When to Visit a Doctor

Most of the time, bumps on tongue are completely normal and you don't need to visit your doctor. Sometimes, they will become inflamed or grow from injury or infection. If bumps are very large or discolored or have uneven borders, contact your doctor. Also check painless bumps if you are unsure of their cause or if they are inflamed and red and last several days without fading.

How to Deal With Bumps on Tongue


Gargle Warm Salt Water

The warm saline rinse may act as an anti-inflammatory agent and relieve any burning associated with tongue bumps. Use three ounces warm water and a teaspoon of salt, gargling for 30 seconds 3 to 4 times daily.


Chew Mint Leaves

Mint leaves are also known for their anti-inflammatory as well as antimicrobial properties. Simply chew them every night before bed and your bumps on tongue will heal more quickly. You can also try tea by steeping a tablespoon of mint leaves in one cup hot water for five minutes.


Eat Food That Is Cold and Soft

By sticking to soft and/or cold foods, you can relieve tongue discomfort. Cold foods temporarily numb the tongue so it isn't as irritated while soft foods will not further hurt it. Avoid hot snacks, chips, and salty crackers as the salt and rough texture may lead to more bumps.


Avoid Food Triggers

Avoid foods that trigger or worsen the bumps or the related burning sensation. These include sweetened, spicy, sour, salty, or deep fried foods. Eating excessive amounts of fatty and fried foods can lead to the body creating bumps to remove excess fat. Similarly, hot drinks and food will burn the tongue and increase the number of bumps or worsen existing ones.

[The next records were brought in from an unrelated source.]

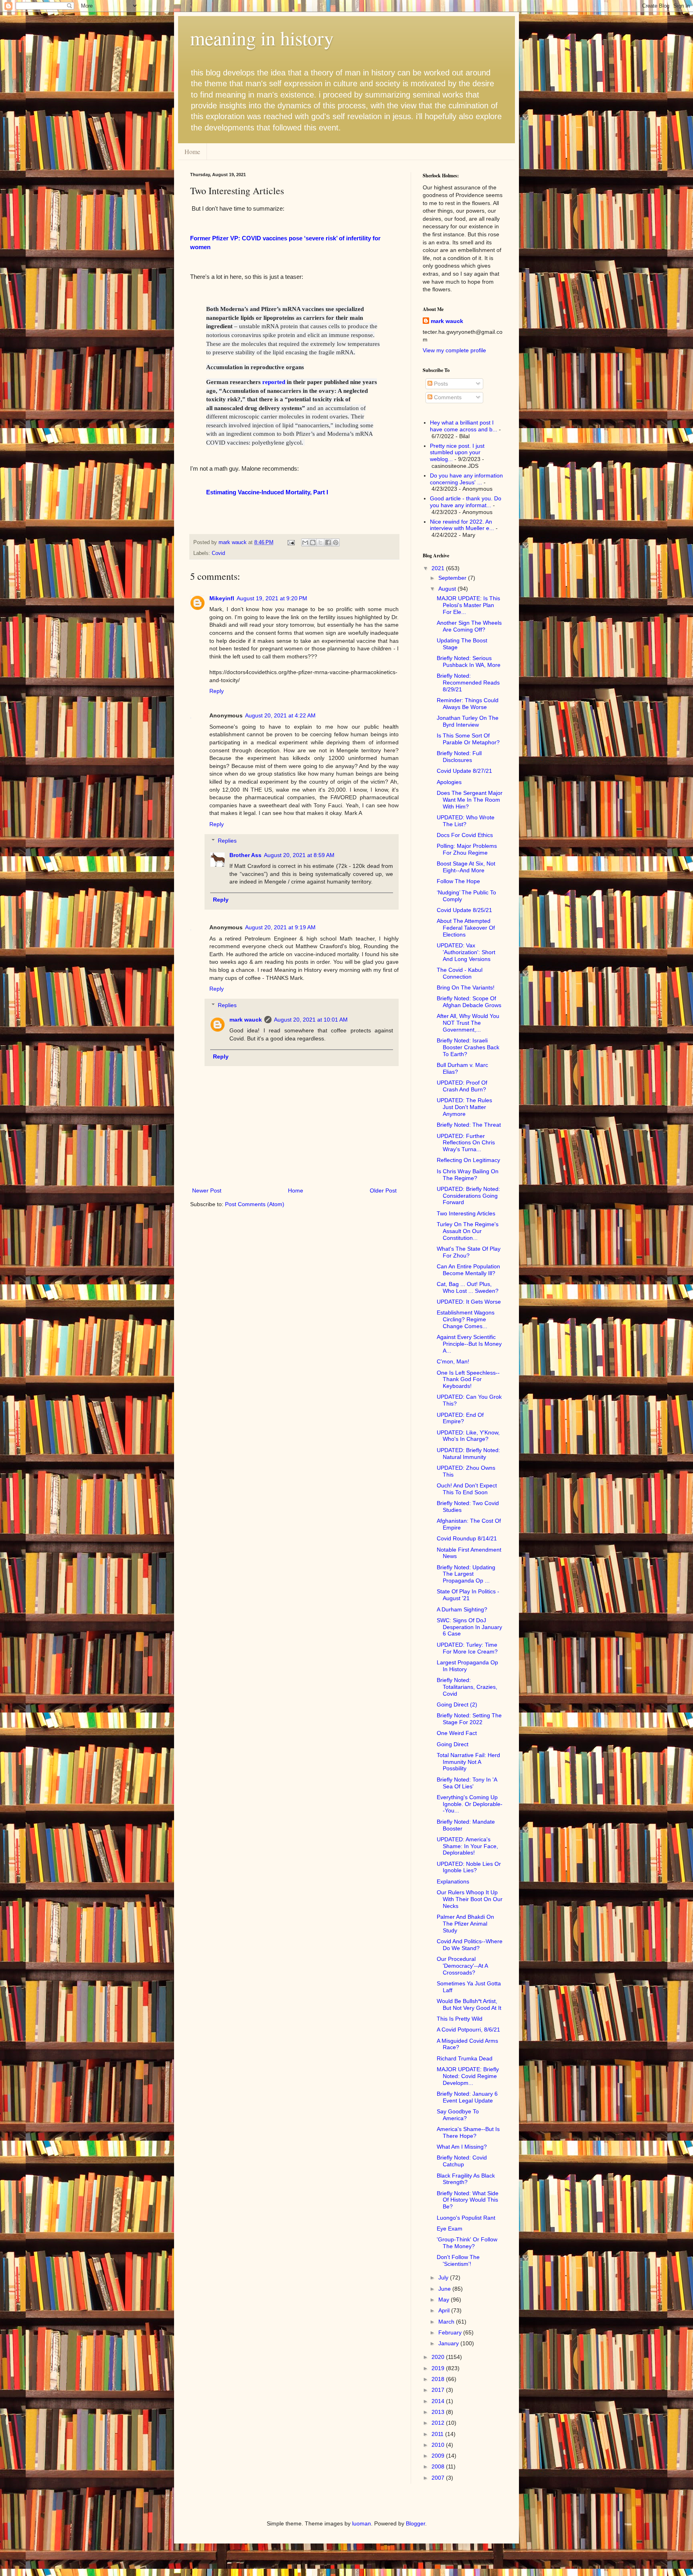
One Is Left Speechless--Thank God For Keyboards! (468, 1379)
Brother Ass (245, 855)
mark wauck (245, 1019)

Maintain Good Oral Hygiene

By maintaining good oral health, you can get rid of bumps before they are infected. Brush two to three times a day and floss once each day. Use a tongue brush and then rinse your mouth several times to remove loosened debris and bacteria. Also use mouthwash twice daily to fight infections. Using a mouthwash with alcohol will worsen the burning sensation on your tongue, even though it might help kill bacteria. So you'd better choose alcohol free mouthwashes.


Visit Your Dentist

If you need to, visit your dentist. He can provide immediate relief from allergic reactions with diphenhydramine intramuscular injections. This will usually be followed by a prescription for prednisolone and oral diphenhydramine (Benadryl).